(Records excerpted from a collection)
───

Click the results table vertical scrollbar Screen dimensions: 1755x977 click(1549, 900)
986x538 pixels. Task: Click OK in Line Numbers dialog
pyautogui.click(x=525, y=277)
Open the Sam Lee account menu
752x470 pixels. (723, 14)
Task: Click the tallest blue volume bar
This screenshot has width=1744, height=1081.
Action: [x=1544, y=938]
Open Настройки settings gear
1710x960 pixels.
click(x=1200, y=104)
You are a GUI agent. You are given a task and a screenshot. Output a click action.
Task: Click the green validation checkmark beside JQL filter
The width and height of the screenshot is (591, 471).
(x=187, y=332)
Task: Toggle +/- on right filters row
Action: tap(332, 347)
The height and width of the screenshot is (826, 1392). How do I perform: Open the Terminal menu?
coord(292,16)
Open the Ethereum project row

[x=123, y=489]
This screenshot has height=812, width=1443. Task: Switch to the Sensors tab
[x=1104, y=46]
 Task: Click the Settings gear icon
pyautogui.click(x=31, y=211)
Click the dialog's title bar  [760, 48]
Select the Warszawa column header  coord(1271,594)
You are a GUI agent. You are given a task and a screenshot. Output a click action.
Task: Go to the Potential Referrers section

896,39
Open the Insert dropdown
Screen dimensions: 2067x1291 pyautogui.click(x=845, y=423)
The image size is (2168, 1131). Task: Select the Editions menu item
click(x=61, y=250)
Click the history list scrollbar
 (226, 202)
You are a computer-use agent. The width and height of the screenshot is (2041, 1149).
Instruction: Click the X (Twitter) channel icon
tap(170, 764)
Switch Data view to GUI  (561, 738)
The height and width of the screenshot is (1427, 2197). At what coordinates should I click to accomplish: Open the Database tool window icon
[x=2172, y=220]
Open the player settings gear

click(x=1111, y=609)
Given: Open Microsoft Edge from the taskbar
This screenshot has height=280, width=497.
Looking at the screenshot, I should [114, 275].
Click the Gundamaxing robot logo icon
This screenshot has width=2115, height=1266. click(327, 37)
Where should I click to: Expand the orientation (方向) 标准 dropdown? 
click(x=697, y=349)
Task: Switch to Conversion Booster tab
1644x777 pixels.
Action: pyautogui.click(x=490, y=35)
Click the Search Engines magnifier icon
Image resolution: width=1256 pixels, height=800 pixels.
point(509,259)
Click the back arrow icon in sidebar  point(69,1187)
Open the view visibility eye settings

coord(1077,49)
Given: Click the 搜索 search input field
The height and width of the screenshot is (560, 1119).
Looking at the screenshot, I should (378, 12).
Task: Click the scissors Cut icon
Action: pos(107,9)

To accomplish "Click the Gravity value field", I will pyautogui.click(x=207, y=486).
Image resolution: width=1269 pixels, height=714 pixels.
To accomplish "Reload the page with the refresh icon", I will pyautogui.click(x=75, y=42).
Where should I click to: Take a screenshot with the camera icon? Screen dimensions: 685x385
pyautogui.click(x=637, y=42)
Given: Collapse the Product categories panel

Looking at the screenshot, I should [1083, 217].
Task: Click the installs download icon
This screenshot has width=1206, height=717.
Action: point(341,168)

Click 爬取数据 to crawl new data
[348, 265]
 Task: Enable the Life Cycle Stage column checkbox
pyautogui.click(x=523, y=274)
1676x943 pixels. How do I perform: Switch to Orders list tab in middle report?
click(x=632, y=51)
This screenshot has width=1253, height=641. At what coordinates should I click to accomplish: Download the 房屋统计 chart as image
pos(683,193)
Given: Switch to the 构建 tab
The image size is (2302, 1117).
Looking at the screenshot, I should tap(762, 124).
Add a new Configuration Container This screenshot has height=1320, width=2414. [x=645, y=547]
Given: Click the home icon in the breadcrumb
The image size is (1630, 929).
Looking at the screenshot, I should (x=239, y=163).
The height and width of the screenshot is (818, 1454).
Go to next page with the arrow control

───

# [WHAT TO PRODUCE]
Starting at the line above that holds "Open the Sam Lee account menu" and ending at the line that holds "Task: Click the green", transcribe each line exactly and include no other lines.

# [WRITTEN SOLUTION]
Open the Sam Lee account menu
752x470 pixels. (723, 14)
Task: Click the tallest blue volume bar
This screenshot has width=1744, height=1081.
Action: [x=1544, y=938]
Open Настройки settings gear
1710x960 pixels.
click(x=1200, y=104)
You are a GUI agent. You are given a task and a screenshot. Output a click action.
Task: Click the green validation checkmark beside JQL filter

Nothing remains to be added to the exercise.